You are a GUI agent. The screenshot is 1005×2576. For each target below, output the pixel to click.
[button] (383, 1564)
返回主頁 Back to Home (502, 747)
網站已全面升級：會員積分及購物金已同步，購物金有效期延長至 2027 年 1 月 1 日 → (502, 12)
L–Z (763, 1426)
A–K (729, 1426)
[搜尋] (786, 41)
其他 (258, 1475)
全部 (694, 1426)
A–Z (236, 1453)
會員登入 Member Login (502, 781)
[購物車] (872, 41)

--

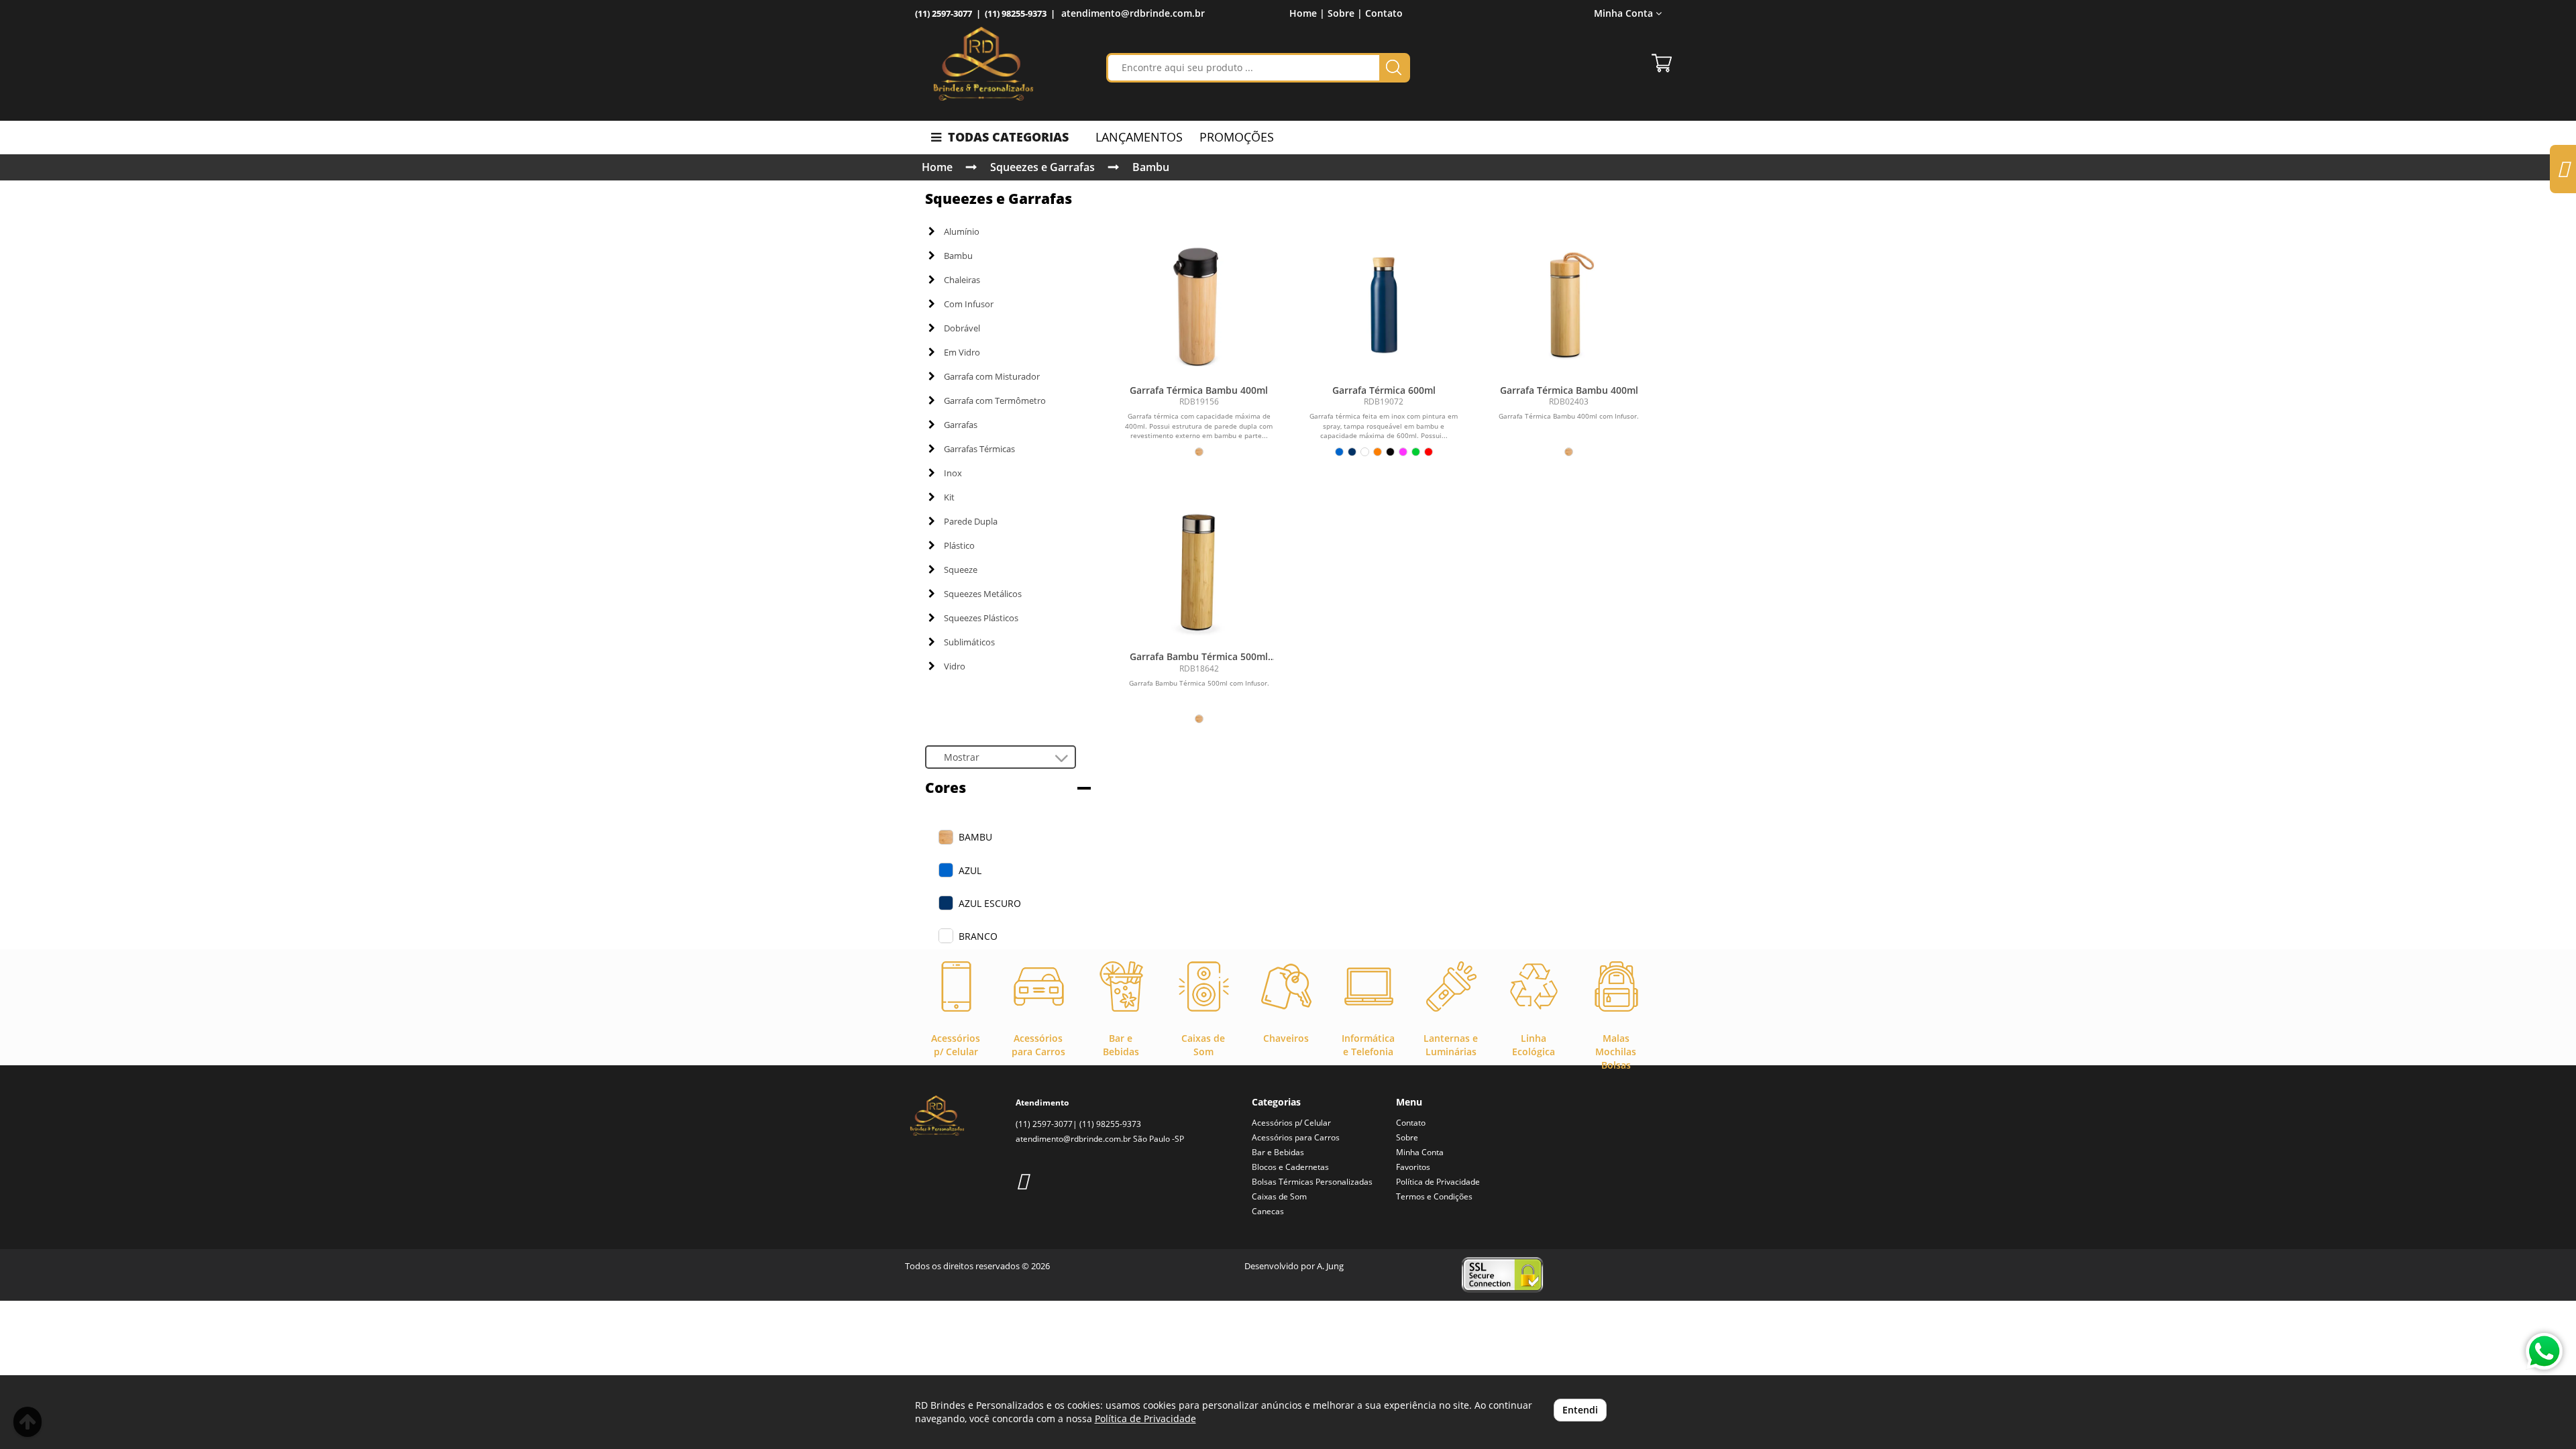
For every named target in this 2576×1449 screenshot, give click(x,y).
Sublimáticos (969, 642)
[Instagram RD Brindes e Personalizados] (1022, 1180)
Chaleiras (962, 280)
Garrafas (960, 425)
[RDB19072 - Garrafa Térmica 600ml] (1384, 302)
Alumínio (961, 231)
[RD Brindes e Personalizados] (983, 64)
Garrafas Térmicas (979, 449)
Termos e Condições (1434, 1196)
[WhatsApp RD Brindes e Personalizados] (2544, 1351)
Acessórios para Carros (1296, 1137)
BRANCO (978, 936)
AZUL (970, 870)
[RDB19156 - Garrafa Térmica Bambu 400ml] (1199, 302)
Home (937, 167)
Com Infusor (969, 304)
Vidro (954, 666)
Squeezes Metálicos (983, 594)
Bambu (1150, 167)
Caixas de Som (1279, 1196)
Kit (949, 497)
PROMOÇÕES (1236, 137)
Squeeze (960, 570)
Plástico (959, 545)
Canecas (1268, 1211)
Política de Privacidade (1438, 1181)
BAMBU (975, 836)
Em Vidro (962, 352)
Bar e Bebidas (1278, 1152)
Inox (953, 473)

---

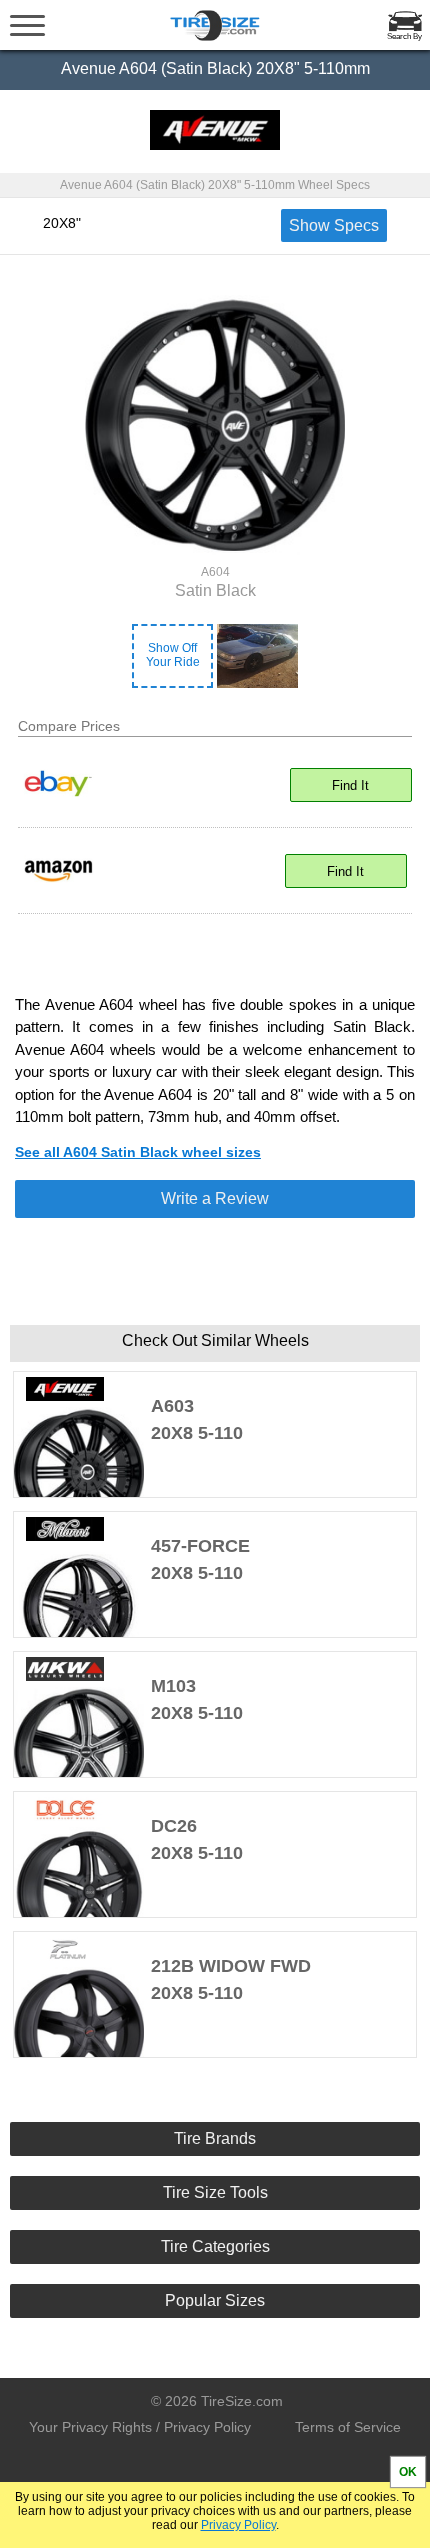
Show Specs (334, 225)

* DIRECTIONS FOR THIS TASK: Could you return exactly the stretch of the data above that starts at the line with "Chaleiras (962, 280)" and ends at the line with "BRANCO (978, 936)", both lines included?

* ANSWER BOX:
Chaleiras (962, 280)
Garrafas (960, 425)
[RDB19072 - Garrafa Térmica 600ml] (1384, 302)
Alumínio (961, 231)
[RD Brindes e Personalizados] (983, 64)
Garrafas Térmicas (979, 449)
Termos e Condições (1434, 1196)
[WhatsApp RD Brindes e Personalizados] (2544, 1351)
Acessórios para Carros (1296, 1137)
BRANCO (978, 936)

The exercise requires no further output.